__WHAT THE EXERCISE ASKS__: Copy out, word for word, the part of the folk art article that begins at the words "Folk art is" and stops after "into the home.".

__SELECTION__:

+2 

Folk art is the product of untrained eyes and hands freed from convention, revered for celebrating the everyday. It’s an honest art form, born simply of the creator’s love of creating.

But don’t mistake “untrained” for “unskilled.” Folk artists have a deep sense of harmony, balance, sincerity and truth – characteristics classically trained artists also strive for. “Self-Taught Genius: Treasures From the American Folk Art Museum,” currently on display at the Saint Louis Art Museum, roundly rejects the notion of folk art as mere crafts through more than 100 pieces of uncommon – and sometimes anonymous – talent.

And with its charm and personality, folk art functions beautifully when brought into the home.

“It’s refreshing,” says Laurie Ahner, owner and director of Clayton’s Galerie Bonheur, who’s been buying and selling folk art for almost 40 years. “It’s real. It’s from the heart and soul. It’s not contrived. It comes from the artists’ need to express themselves.”

Although she’s studied art history in Rome, in New York and at Washington University in St. Louis, Ahner traces her interest in folk art back to when she first visited Haiti in 1978. She was drawn to the bright colors and inherent joy, calling the pieces she saw “sincere and full of hope.”

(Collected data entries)
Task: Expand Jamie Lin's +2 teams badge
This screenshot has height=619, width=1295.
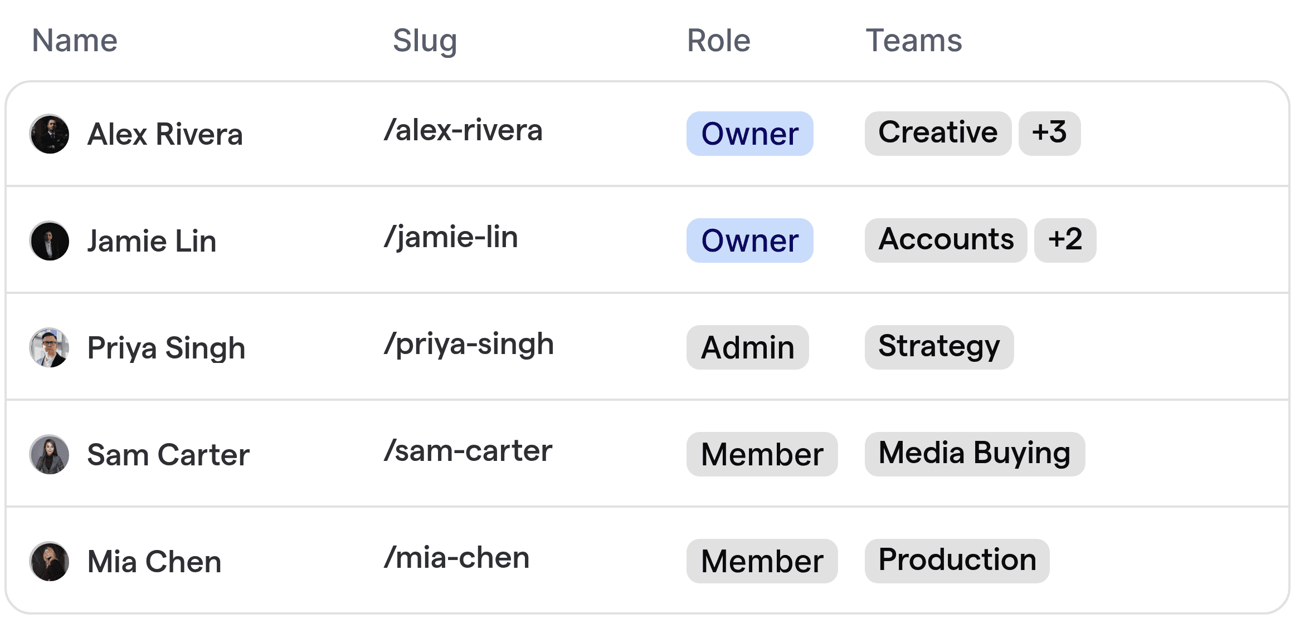Action: (x=1065, y=240)
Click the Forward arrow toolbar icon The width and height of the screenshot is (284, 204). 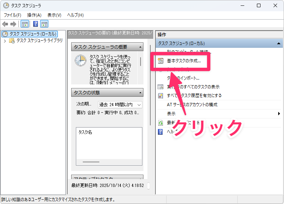13,24
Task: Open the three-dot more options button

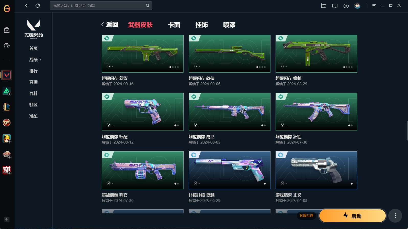Action: (395, 216)
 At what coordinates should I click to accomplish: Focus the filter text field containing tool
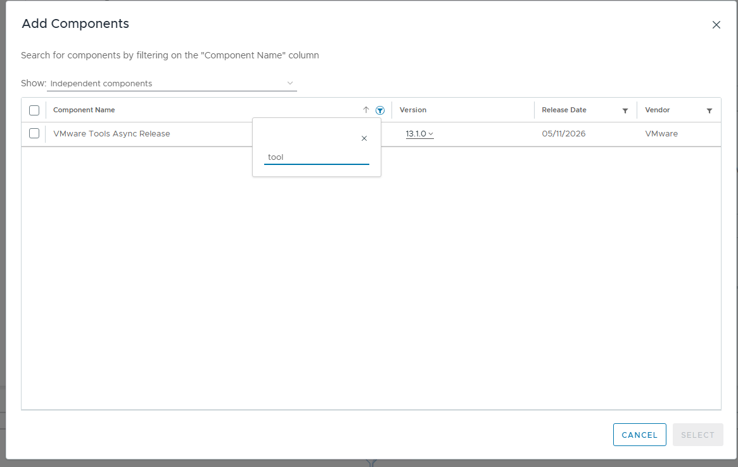point(316,157)
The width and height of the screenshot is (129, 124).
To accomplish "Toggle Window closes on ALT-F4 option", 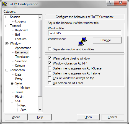I will (50, 63).
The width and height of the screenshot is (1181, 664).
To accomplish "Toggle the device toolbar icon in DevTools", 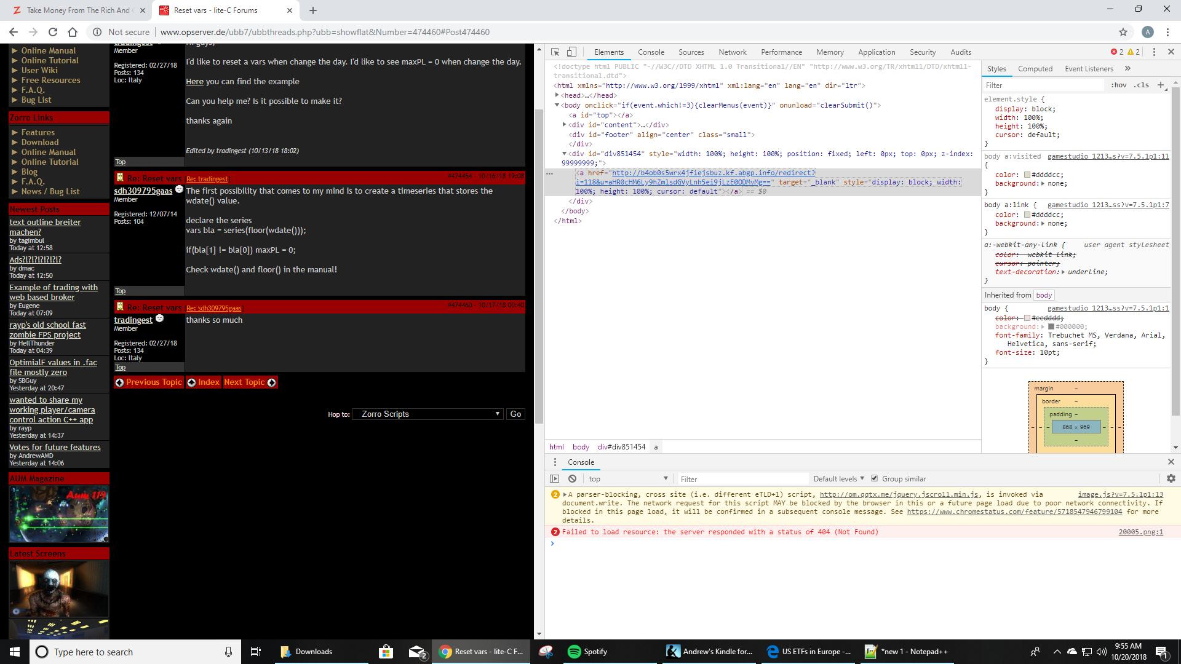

__FULL RESPONSE__:
Folk art is the product of untrained eyes and hands freed from convention, revered for celebrating the everyday. It’s an honest art form, born simply of the creator’s love of creating.

But don’t mistake “untrained” for “unskilled.” Folk artists have a deep sense of harmony, balance, sincerity and truth – characteristics classically trained artists also strive for. “Self-Taught Genius: Treasures From the American Folk Art Museum,” currently on display at the Saint Louis Art Museum, roundly rejects the notion of folk art as mere crafts through more than 100 pieces of uncommon – and sometimes anonymous – talent.

And with its charm and personality, folk art functions beautifully when brought into the home.